5.- RISULTATI E CONCLUSIONI
Se compariamo il campione con l’universo analizzato (vedi tabella Italia Industria della Vinificazione) questo è pari al 76.10% del volume del vino imbottigliato e all'86.11% sul fatturato.
Si deduce che sono solo 57 le aziende che comandano (controllano) e indirizzano il sistema vitivinicolo italiano.
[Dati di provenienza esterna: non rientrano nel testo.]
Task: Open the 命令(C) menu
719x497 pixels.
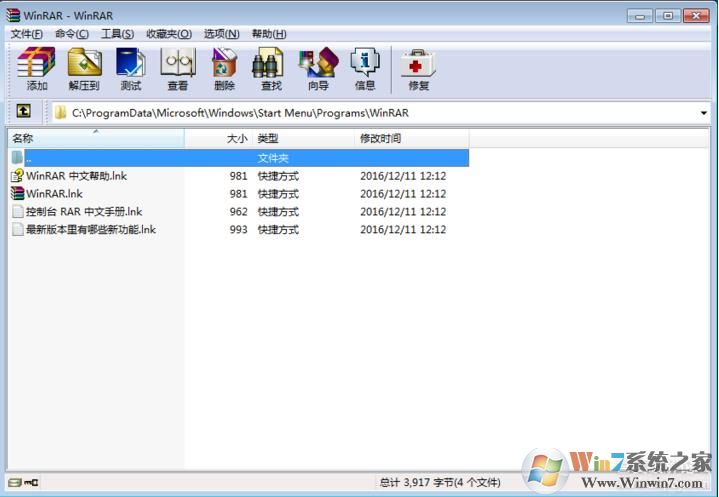Action: click(x=72, y=34)
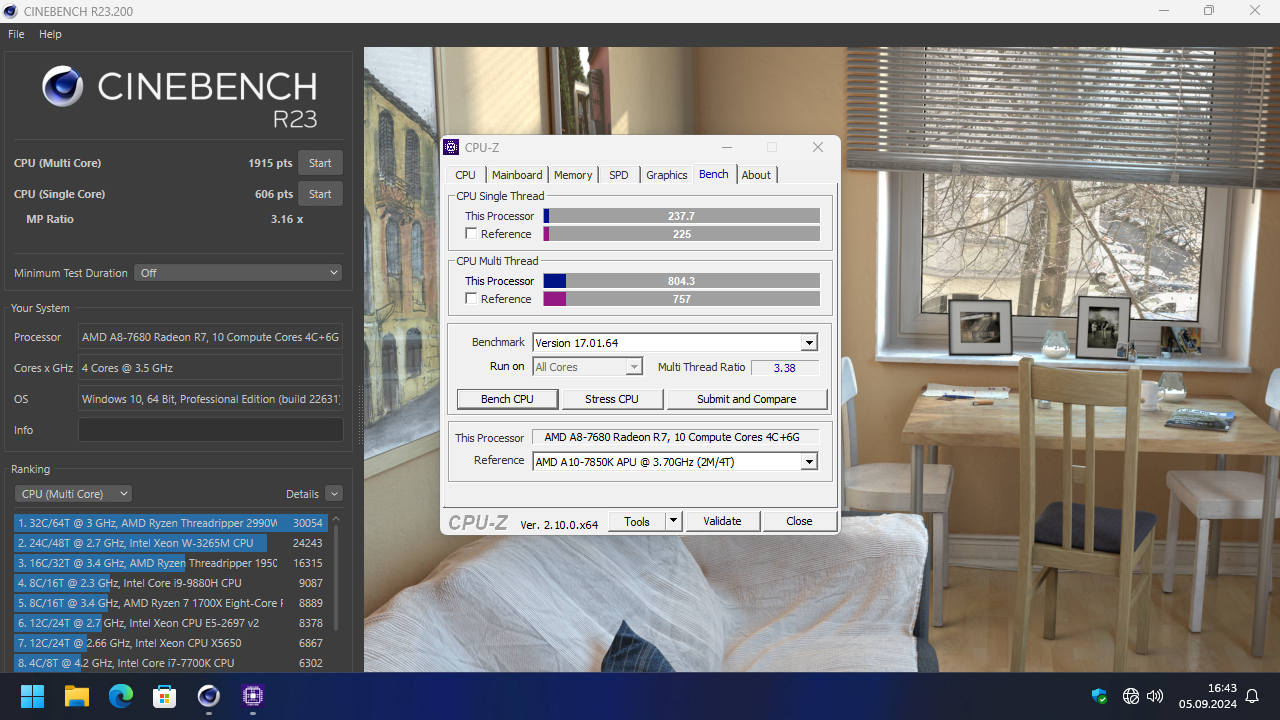Viewport: 1280px width, 720px height.
Task: Click the Bench CPU button
Action: point(507,398)
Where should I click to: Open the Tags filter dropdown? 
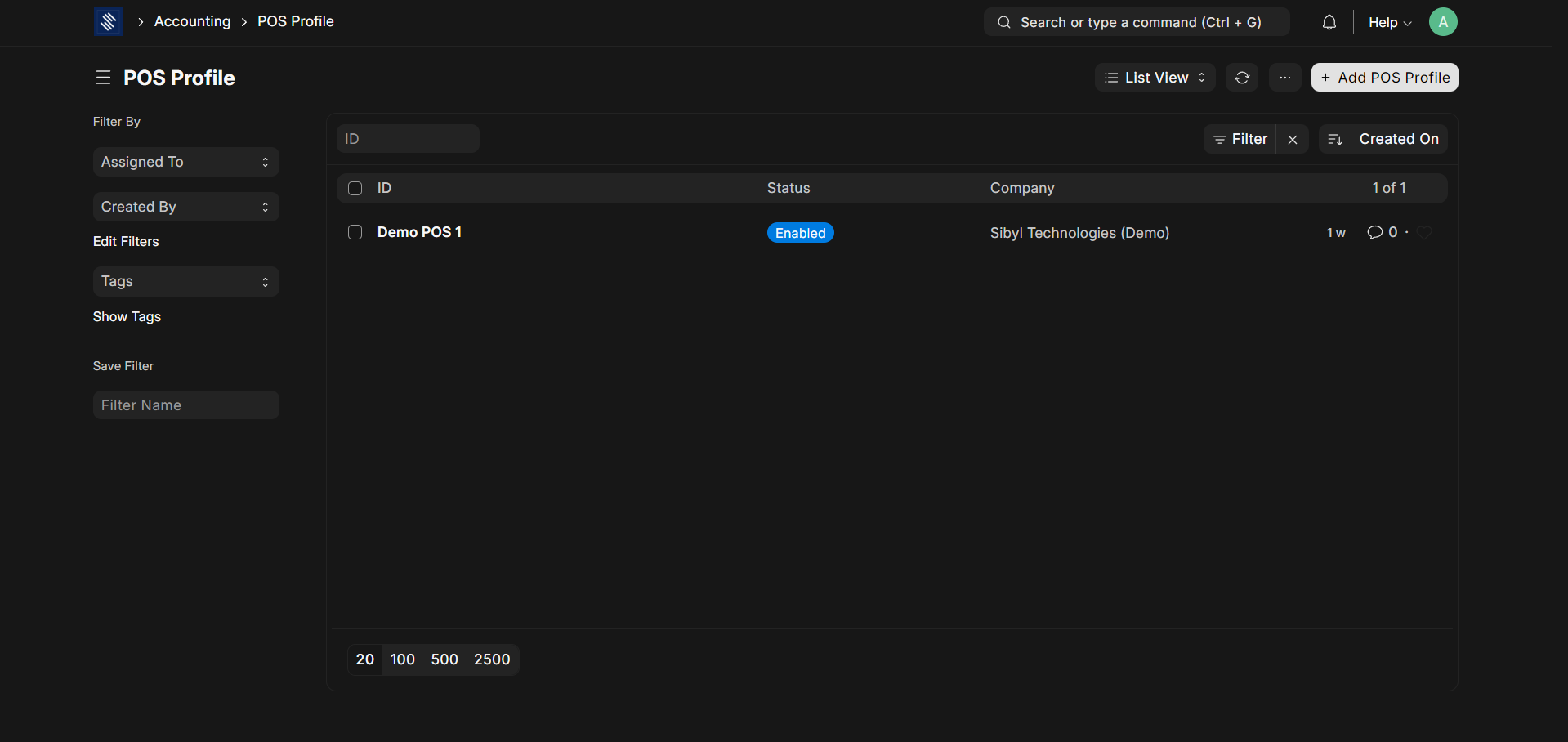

Queste incidono per il 46 % sul volume e più del 50% del fatturato.
Il settore vino è oggi coinvolto da nuove dinamiche di mercato dovute ad un cambio ontologico della tecnostruttura (1) ; in altre parole, il sistema cooperativo, tarato strutturalmente su supporto politico-pubblico, ha difficoltà a riposizionarsi su un nuovo meccanismo di mercato poiché:
l’autoconsumo è pressoché sparito;
l’industria (mosti, aceti, enocianine, acido tartarico) interviene, a volte pesantemente, nel sistema;
il consumo di vino sfuso (nel pranzo di lavoro a 10 €) è ancora importante ed è supportato dalla distribuzione in fusti e bag-in-box;
emergono nuovi imbottigliatori puri fortemente collegati con la GDO e/o la distribuzione moderna, in definitiva, si stanno creando spazi per finanziarie, new co. e intermediari …. Ma per chi produce il vino?
importanti imbottigliatori (La Marca, Riunite) sono condizionati dai distributori e da nuove dinamiche di mercato.
(1) Il concetto è stato elaborato nel 1967 dall’economista statunitense J.K. Galbraith.
L’autoreferenzialità della finanza - la finanza che diviene fine a sé e in sé - ha così fatto dimenticare la massima di Platone secondo cui: “L’unica buona moneta con cui bisogna cambiare tutte le altre è la phronesis, l’intelligenza che sta in guardia”. Una massima che l’illustre economista americano J. Galbraith assai più prosaicamente ha reso così: “È bene che ogni tanto i soldi vengano separati dagli imbecilli”.